Getting a good night's sleep is so important for your health. In fact, it’s just as important as eating healthy and exercising. Yet, we’re all busier than ever and a good night’s sleep seems like just a fond, distant memory.
Well maybe it’s time to redress the balance and here’s 10 good reasons why:
It’s a proven fact that people with short or interrupted sleep patterns tend to weigh significantly more than those who get adequate sleep. So, you may think that going to bed at midnight and hoping out of bed to attend the gym at 6am makes you a champion; but it doesn’t, it can potentially make you fat.
Sleep deprivation reduces the level of the hormone that regulates hunger and appetite; hence the appetite goes up and we all know how easy it is to grab a ‘sugar hug’ when tired; whether a latte, doughnut, or sometimes both!
A rested brain is ready to tackle whatever the day throws its way; a tired brain is ready to, errr, sleep. Did you know that lack of sleep can negatively impact some aspects of your brain function to a similar degree as being drunk? Rid yourself of this sleep induced hangover and you’ll be on fire!
Sleep is key to athletic performance. Not only does it give your body time to recover, conserve energy, and repair and build up the muscles worked during exercise, it also means you tackle your next workout refreshed and raring to go!
People who don’t get enough sleep are at far greater risk of heart disease or stroke than those who sleep 7–8 hours per night. Regular sleep patterns can help to lower the levels of stress and inflammation to your cardiovascular system, which in turn can reduce your chances of a stroke or heart condition.
Poor sleep habits are also strongly linked to adverse effects on blood sugar When sleep deprived, the metabolic system is thrown out of balance, which ultimately affects the dietary choices people make. We refer you back to the latte and doughnut scenario…
Mental health issues, such as depression, are strongly linked to poor sleep quality and sleeping disorders. Normal sleep is a restorative state. However, when sleep is disrupted or inadequate, it can lead to increased tension, vigilance, and irritability. Poor sleep can lead to fatigue. With fatigue, you exercise less and that leads to a decline in your fitness level and it becomes a vicious cycle.
Even a small loss of sleep has been shown to affect your immune system. Did you know that those who sleep less than 7 hours a night are almost three times more likely to catch a cold than those who sleep for more than 8 hours.

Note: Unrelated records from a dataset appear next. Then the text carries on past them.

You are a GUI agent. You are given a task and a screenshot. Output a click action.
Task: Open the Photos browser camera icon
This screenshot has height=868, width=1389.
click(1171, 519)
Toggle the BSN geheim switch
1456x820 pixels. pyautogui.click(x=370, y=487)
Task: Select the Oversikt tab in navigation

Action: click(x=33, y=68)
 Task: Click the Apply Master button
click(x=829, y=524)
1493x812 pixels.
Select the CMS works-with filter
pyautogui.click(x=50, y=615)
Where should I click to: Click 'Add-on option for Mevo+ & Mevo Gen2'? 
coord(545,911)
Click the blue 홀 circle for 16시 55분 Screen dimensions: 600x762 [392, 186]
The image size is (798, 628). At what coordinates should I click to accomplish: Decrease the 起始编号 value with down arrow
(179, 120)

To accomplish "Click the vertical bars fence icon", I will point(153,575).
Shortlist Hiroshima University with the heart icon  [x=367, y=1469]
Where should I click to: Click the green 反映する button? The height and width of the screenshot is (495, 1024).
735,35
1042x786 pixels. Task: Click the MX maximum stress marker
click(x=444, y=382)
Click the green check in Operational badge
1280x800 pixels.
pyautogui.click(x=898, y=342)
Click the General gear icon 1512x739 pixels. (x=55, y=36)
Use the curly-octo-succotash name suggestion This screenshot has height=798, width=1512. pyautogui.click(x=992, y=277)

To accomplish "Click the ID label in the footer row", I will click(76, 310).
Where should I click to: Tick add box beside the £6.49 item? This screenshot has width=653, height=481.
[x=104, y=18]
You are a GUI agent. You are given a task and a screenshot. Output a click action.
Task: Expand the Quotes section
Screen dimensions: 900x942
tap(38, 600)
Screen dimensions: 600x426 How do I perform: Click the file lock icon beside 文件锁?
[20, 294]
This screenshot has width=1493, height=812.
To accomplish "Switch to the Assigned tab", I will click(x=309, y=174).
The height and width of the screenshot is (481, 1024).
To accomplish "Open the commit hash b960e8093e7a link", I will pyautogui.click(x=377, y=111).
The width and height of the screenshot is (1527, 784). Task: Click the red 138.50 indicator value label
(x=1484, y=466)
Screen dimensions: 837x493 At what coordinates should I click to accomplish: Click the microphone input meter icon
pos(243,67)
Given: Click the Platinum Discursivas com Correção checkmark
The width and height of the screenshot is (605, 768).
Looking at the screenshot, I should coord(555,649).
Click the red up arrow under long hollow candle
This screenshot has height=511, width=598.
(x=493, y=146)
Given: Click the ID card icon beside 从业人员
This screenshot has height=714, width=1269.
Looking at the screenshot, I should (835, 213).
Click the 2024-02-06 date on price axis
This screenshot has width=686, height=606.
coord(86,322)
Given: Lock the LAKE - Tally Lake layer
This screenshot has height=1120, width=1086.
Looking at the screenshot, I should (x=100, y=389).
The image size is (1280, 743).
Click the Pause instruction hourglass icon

Fight back, get more sleep.
Sleep can have a major effect on inflammation in your body. In fact, sleep loss is known to activate inflammation of the digestive tract, in disorders known as inflammatory bowel diseases and increases the risk of recurring issues.
Sleep loss reduces your ability to interact socially; making you less able to pick up on expressions or social cues.It can also make the day very difficult if you are in a job based on a need for good communication skills; people can tell when you’re not tuned in; that’s unless they’re tired too!
So, there you have 10 good reasons to get more sleep.